### Exercise details
Rewrite every one of the items below, putting "screen agent" wherever "GUI agent" occurs and leaving all other text unchanged.

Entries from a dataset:
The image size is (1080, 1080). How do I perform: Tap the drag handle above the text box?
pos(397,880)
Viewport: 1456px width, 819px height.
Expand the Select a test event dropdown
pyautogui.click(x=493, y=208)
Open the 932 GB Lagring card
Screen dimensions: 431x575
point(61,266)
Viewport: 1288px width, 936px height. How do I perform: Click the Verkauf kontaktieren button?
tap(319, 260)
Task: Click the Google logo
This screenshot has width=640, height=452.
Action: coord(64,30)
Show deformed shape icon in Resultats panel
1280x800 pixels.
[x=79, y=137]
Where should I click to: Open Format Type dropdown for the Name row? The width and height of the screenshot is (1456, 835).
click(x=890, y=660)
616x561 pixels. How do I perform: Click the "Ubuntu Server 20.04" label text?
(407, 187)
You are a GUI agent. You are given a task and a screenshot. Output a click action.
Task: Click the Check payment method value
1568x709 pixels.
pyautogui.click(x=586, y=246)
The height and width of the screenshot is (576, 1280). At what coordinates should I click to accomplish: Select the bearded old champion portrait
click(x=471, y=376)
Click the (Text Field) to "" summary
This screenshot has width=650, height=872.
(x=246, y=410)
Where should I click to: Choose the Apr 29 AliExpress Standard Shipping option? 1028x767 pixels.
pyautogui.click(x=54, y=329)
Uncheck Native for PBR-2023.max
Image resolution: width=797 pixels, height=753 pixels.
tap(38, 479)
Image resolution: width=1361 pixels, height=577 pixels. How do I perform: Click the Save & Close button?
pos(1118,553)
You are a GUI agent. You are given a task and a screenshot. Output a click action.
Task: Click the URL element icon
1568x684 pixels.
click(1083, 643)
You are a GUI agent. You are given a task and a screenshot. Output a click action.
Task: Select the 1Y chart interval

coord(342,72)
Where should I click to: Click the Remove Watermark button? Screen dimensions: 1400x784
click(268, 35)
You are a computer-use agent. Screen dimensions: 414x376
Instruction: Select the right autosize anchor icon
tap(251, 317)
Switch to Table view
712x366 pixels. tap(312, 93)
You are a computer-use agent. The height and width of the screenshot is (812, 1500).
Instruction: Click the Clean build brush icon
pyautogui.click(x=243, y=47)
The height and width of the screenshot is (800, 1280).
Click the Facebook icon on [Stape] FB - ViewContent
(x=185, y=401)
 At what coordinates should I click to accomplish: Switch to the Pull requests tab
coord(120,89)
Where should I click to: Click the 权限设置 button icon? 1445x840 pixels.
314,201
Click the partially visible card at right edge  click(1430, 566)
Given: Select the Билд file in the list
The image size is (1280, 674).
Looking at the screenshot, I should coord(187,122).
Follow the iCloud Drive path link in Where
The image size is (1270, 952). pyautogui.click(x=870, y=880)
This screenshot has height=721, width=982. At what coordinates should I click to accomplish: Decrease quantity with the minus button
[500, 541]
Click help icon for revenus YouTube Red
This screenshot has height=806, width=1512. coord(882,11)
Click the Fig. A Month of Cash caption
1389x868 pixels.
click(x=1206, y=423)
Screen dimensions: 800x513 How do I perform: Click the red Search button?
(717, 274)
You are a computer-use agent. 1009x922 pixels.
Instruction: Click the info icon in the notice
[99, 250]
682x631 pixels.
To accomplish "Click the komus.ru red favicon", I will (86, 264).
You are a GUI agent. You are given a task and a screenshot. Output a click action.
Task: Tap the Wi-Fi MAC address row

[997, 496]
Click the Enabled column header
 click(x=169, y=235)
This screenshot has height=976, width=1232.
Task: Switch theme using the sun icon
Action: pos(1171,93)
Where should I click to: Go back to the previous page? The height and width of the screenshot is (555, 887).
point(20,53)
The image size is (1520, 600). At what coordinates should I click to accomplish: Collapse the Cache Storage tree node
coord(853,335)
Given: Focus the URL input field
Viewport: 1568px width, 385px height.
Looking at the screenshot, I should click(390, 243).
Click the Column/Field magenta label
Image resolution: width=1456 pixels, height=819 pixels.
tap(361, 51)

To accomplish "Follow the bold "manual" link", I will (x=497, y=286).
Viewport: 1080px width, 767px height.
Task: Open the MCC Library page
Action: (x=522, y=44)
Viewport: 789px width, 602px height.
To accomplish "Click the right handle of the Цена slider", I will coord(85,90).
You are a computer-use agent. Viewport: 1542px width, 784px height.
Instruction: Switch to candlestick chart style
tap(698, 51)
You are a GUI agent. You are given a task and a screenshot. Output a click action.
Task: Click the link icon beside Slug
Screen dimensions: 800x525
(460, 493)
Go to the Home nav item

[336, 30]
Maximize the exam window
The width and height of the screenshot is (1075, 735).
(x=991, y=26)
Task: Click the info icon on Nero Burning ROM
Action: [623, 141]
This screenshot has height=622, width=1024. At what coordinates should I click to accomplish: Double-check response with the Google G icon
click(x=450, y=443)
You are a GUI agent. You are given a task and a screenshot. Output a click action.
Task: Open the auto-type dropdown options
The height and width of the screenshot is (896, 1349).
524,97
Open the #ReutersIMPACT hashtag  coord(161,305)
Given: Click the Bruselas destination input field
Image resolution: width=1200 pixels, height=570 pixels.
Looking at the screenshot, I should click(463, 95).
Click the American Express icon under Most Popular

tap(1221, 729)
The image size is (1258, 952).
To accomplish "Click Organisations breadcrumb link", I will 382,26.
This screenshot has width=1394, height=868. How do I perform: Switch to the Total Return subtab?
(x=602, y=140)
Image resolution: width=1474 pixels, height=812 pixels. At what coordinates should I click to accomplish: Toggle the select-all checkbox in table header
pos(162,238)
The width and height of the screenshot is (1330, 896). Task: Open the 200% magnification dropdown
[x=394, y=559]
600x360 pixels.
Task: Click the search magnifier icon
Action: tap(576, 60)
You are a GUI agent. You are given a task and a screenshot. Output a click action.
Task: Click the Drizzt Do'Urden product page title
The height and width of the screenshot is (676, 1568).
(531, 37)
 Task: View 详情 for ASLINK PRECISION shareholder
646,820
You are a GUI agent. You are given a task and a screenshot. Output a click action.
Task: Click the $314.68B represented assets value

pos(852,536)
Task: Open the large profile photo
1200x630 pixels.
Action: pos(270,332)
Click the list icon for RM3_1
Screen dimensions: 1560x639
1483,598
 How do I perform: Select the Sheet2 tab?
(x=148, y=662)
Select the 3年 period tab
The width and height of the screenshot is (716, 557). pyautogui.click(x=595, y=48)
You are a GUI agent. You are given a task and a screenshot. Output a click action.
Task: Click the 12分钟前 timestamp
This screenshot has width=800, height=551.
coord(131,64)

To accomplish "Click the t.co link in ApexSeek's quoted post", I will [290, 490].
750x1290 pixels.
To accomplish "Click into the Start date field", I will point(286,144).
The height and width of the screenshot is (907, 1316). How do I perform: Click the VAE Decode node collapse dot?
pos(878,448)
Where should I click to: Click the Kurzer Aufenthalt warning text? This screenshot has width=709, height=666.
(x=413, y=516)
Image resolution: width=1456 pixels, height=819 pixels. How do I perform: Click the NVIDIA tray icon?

### Written solution
The image size is (1080, 1080). How do I perform: Tap the drag handle above the text box?
pos(397,880)
Viewport: 1456px width, 819px height.
Expand the Select a test event dropdown
pyautogui.click(x=493, y=208)
Open the 932 GB Lagring card
Screen dimensions: 431x575
point(61,266)
Viewport: 1288px width, 936px height. How do I perform: Click the Verkauf kontaktieren button?
tap(319, 260)
Task: Click the Google logo
This screenshot has width=640, height=452.
Action: coord(64,30)
Show deformed shape icon in Resultats panel
1280x800 pixels.
[x=79, y=137]
Where should I click to: Open Format Type dropdown for the Name row? The width and height of the screenshot is (1456, 835).
click(x=890, y=660)
616x561 pixels. How do I perform: Click the "Ubuntu Server 20.04" label text?
(407, 187)
You are a screen agent. You are given a task and a screenshot. Output a click action.
Task: Click the Check payment method value
1568x709 pixels.
pyautogui.click(x=586, y=246)
The height and width of the screenshot is (576, 1280). At what coordinates should I click to accomplish: Select the bearded old champion portrait
click(x=471, y=376)
Click the (Text Field) to "" summary
This screenshot has width=650, height=872.
(x=246, y=410)
Where should I click to: Choose the Apr 29 AliExpress Standard Shipping option? 1028x767 pixels.
pyautogui.click(x=54, y=329)
Uncheck Native for PBR-2023.max
Image resolution: width=797 pixels, height=753 pixels.
tap(38, 479)
Image resolution: width=1361 pixels, height=577 pixels. How do I perform: Click the Save & Close button?
pos(1118,553)
You are a screen agent. You are given a task and a screenshot. Output a click action.
Task: Click the URL element icon
1568x684 pixels.
click(1083, 643)
You are a screen agent. You are given a task and a screenshot. Output a click action.
Task: Select the 1Y chart interval

coord(342,72)
Where should I click to: Click the Remove Watermark button? Screen dimensions: 1400x784
click(268, 35)
You are a computer-use agent. Screen dimensions: 414x376
Instruction: Select the right autosize anchor icon
tap(251, 317)
Switch to Table view
712x366 pixels. tap(312, 93)
You are a computer-use agent. The height and width of the screenshot is (812, 1500).
Instruction: Click the Clean build brush icon
pyautogui.click(x=243, y=47)
The height and width of the screenshot is (800, 1280).
Click the Facebook icon on [Stape] FB - ViewContent
(x=185, y=401)
 At what coordinates should I click to accomplish: Switch to the Pull requests tab
coord(120,89)
Where should I click to: Click the 权限设置 button icon? 1445x840 pixels.
314,201
Click the partially visible card at right edge  click(1430, 566)
Given: Select the Билд file in the list
The image size is (1280, 674).
Looking at the screenshot, I should coord(187,122).
Follow the iCloud Drive path link in Where
The image size is (1270, 952). pyautogui.click(x=870, y=880)
This screenshot has height=721, width=982. At what coordinates should I click to accomplish: Decrease quantity with the minus button
[500, 541]
Click help icon for revenus YouTube Red
This screenshot has height=806, width=1512. coord(882,11)
Click the Fig. A Month of Cash caption
1389x868 pixels.
click(x=1206, y=423)
Screen dimensions: 800x513 How do I perform: Click the red Search button?
(717, 274)
You are a computer-use agent. 1009x922 pixels.
Instruction: Click the info icon in the notice
[99, 250]
682x631 pixels.
To accomplish "Click the komus.ru red favicon", I will (86, 264).
You are a screen agent. You are given a task and a screenshot. Output a click action.
Task: Tap the Wi-Fi MAC address row

[997, 496]
Click the Enabled column header
 click(x=169, y=235)
This screenshot has height=976, width=1232.
Task: Switch theme using the sun icon
Action: pos(1171,93)
Where should I click to: Go back to the previous page? The height and width of the screenshot is (555, 887).
point(20,53)
The image size is (1520, 600). At what coordinates should I click to accomplish: Collapse the Cache Storage tree node
coord(853,335)
Given: Focus the URL input field
Viewport: 1568px width, 385px height.
Looking at the screenshot, I should click(390, 243).
Click the Column/Field magenta label
Image resolution: width=1456 pixels, height=819 pixels.
tap(361, 51)

To accomplish "Follow the bold "manual" link", I will (x=497, y=286).
Viewport: 1080px width, 767px height.
Task: Open the MCC Library page
Action: (x=522, y=44)
Viewport: 789px width, 602px height.
To accomplish "Click the right handle of the Цена slider", I will coord(85,90).
You are a computer-use agent. Viewport: 1542px width, 784px height.
Instruction: Switch to candlestick chart style
tap(698, 51)
You are a screen agent. You are given a task and a screenshot. Output a click action.
Task: Click the link icon beside Slug
Screen dimensions: 800x525
(460, 493)
Go to the Home nav item

[336, 30]
Maximize the exam window
The width and height of the screenshot is (1075, 735).
(x=991, y=26)
Task: Click the info icon on Nero Burning ROM
Action: [623, 141]
This screenshot has height=622, width=1024. At what coordinates should I click to accomplish: Double-check response with the Google G icon
click(x=450, y=443)
You are a screen agent. You are given a task and a screenshot. Output a click action.
Task: Open the auto-type dropdown options
The height and width of the screenshot is (896, 1349).
524,97
Open the #ReutersIMPACT hashtag  coord(161,305)
Given: Click the Bruselas destination input field
Image resolution: width=1200 pixels, height=570 pixels.
Looking at the screenshot, I should click(463, 95).
Click the American Express icon under Most Popular

tap(1221, 729)
The image size is (1258, 952).
To accomplish "Click Organisations breadcrumb link", I will 382,26.
This screenshot has width=1394, height=868. How do I perform: Switch to the Total Return subtab?
(x=602, y=140)
Image resolution: width=1474 pixels, height=812 pixels. At what coordinates should I click to accomplish: Toggle the select-all checkbox in table header
pos(162,238)
The width and height of the screenshot is (1330, 896). Task: Open the 200% magnification dropdown
[x=394, y=559]
600x360 pixels.
Task: Click the search magnifier icon
Action: tap(576, 60)
You are a screen agent. You are given a task and a screenshot. Output a click action.
Task: Click the Drizzt Do'Urden product page title
The height and width of the screenshot is (676, 1568).
(531, 37)
 Task: View 详情 for ASLINK PRECISION shareholder
646,820
You are a screen agent. You are given a task and a screenshot. Output a click action.
Task: Click the $314.68B represented assets value

pos(852,536)
Task: Open the large profile photo
1200x630 pixels.
Action: pos(270,332)
Click the list icon for RM3_1
Screen dimensions: 1560x639
1483,598
 How do I perform: Select the Sheet2 tab?
(x=148, y=662)
Select the 3年 period tab
The width and height of the screenshot is (716, 557). pyautogui.click(x=595, y=48)
You are a screen agent. You are given a task and a screenshot. Output a click action.
Task: Click the 12分钟前 timestamp
This screenshot has width=800, height=551.
coord(131,64)

To accomplish "Click the t.co link in ApexSeek's quoted post", I will [290, 490].
750x1290 pixels.
To accomplish "Click into the Start date field", I will point(286,144).
The height and width of the screenshot is (907, 1316). How do I perform: Click the VAE Decode node collapse dot?
pos(878,448)
Where should I click to: Click the Kurzer Aufenthalt warning text? This screenshot has width=709, height=666.
(x=413, y=516)
Image resolution: width=1456 pixels, height=819 pixels. How do I perform: Click the NVIDIA tray icon?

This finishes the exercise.